Zeng-yan2011 zeng-yan2010

 

昨年12月、僕にとっては未知のアーティストだった曾檐(ゾンイエン)。新作『一』はリリース前で、詳細な情報はおろか音すら無かったにもかかわらず、ビビッときてピックアップしてしまいました。あの後さっそくデビューアルバムである前作『愛夢遊』の先行シングルでしょうか、『祈祷』と『思念』が収録された『Sing for Home Pray for Soul』と一緒に購入。時折取り出してはジ~ンと浸っています。このあたりで一度フォローしておきますね。

 

彼女もジャンル分けが困難なアーティストの1人かもしれません。前作『愛夢遊』の曾檐は『祈祷』、『思念』の他はYouTube上にUPされている音しか聞けていませんが、環境音楽的、あるいはニューエイジ的であっても、C-POPアーティストと呼んで差し支えなかったでしょう。それが台湾デビュー作となる本作『一』では、全13曲のうち明確に歌としてイメージされている曲はわずか数曲にすぎません。多くは民族的、伝統的なアコースティックサウンドと現代的なロック、エレクトリックサウンドの間を縦横に巡るインストゥルメンタル様式で、この世界に存在する様々な音…水滴、せせらぎ、風、雷鳴、鳥や獣の鳴き声、人間が発する悲鳴やおぞましい銃声さえも、存在する『音』としてサンプリングしています。
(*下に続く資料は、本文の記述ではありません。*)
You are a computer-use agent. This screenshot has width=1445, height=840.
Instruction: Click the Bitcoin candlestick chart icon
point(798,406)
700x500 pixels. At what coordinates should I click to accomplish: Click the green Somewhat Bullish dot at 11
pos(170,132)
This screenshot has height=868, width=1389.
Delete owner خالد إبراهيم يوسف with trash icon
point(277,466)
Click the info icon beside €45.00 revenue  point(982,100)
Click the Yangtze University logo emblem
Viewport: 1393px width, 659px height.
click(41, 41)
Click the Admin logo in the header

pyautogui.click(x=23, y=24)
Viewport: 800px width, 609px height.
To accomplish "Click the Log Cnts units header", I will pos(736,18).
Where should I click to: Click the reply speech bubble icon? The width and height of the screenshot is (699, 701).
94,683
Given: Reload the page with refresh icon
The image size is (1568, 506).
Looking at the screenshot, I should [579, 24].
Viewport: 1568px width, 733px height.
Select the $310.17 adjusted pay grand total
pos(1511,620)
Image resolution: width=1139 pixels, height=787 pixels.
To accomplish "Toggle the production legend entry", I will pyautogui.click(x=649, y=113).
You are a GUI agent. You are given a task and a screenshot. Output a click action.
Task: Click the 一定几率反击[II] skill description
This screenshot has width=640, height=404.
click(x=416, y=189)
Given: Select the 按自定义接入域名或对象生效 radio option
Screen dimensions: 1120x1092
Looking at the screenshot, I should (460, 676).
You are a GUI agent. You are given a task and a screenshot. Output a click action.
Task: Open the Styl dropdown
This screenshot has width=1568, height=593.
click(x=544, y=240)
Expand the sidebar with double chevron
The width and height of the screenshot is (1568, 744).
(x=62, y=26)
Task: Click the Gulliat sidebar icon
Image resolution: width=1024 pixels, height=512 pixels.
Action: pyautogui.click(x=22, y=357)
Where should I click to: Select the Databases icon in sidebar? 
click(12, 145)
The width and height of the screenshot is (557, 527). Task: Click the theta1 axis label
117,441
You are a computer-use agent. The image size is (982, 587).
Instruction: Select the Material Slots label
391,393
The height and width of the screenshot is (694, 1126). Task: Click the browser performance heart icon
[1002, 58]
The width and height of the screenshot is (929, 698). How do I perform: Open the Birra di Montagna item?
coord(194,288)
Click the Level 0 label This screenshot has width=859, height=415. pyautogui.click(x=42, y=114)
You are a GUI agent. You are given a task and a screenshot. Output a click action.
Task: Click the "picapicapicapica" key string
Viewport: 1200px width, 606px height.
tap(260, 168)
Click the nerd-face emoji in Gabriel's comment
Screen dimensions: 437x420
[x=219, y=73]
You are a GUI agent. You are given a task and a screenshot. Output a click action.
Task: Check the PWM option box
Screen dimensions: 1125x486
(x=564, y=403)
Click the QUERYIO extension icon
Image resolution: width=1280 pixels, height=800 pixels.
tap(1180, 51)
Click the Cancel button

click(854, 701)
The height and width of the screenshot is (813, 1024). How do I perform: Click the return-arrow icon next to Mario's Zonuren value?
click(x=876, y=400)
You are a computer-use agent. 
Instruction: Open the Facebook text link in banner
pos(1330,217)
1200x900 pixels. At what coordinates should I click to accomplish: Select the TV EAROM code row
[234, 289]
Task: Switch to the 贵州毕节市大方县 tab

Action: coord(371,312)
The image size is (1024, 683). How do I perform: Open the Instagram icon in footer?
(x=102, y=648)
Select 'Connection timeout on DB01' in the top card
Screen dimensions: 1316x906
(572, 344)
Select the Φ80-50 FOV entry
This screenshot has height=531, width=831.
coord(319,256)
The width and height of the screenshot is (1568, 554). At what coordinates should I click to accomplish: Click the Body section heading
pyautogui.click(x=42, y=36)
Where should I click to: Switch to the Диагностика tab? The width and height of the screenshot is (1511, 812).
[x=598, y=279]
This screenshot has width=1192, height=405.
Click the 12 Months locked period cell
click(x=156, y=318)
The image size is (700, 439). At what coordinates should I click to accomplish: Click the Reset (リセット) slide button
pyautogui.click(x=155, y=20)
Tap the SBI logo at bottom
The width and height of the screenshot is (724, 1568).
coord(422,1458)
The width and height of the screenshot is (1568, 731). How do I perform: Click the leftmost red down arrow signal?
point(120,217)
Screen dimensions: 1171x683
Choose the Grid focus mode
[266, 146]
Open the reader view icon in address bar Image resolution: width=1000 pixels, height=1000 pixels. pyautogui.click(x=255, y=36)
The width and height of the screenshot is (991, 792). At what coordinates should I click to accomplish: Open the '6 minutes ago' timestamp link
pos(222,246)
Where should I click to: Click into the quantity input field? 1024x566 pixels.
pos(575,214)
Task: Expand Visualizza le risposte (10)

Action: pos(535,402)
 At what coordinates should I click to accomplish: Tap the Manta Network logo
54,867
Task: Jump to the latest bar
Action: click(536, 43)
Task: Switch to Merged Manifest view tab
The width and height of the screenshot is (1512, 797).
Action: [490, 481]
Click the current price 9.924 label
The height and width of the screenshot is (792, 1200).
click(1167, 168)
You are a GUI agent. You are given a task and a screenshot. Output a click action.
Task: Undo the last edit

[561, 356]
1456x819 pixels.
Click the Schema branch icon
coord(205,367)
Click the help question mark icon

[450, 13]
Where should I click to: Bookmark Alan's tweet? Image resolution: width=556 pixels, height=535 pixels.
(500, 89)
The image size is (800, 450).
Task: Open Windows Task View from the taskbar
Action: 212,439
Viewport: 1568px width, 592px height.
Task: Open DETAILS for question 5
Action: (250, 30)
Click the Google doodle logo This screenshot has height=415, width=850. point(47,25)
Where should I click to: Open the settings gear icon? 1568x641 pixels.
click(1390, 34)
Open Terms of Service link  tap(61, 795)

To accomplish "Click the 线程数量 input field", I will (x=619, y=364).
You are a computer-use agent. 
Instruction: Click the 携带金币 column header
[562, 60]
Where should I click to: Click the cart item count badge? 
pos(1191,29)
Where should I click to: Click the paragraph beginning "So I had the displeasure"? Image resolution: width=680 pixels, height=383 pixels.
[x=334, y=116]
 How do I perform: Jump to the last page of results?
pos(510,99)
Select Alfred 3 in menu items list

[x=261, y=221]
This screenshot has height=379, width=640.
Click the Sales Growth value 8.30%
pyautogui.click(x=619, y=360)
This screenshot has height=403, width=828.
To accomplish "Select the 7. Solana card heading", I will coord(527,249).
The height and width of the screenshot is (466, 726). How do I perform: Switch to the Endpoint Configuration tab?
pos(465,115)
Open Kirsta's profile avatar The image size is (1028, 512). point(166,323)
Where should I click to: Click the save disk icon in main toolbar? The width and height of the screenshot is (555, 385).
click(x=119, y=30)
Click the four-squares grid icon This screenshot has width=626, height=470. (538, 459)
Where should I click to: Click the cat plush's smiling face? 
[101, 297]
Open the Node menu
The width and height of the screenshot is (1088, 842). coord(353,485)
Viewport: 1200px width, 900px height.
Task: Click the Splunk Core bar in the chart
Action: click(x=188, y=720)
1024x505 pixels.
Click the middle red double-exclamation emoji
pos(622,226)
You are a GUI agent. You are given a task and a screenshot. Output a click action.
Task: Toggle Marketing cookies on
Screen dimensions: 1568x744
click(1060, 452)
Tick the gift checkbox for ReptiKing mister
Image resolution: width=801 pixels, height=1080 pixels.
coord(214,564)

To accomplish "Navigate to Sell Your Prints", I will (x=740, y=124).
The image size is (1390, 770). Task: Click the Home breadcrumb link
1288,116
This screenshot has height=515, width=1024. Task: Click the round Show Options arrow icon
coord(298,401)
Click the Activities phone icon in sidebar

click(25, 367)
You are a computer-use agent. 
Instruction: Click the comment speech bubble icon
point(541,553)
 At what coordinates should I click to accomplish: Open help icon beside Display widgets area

そしてメロディに乗る歌声も、やはり同様に『音』として融合させているかのようです。

2009年10月、曾檐が作詞作曲を担当した中国映画『米香』の主題歌『遇見』が台湾金馬獎・最優秀歌曲賞を受賞、彼女が注目を集めるキッカケとなりました。また同年7月には台湾映画『追愛 Great Wall My Love』(2011年)の音楽監督も務めています。本作『一』もそういった劇的なイメージ、大自然をテーマとした『地球』という物語のサウンドトラックのようなコンセプトを持つアルバムとなっています。

 

Production I.Gが制作したシリアス系アニメーションのサントラにしても違和感がないくらい^^。業界の皆さん、どうですか?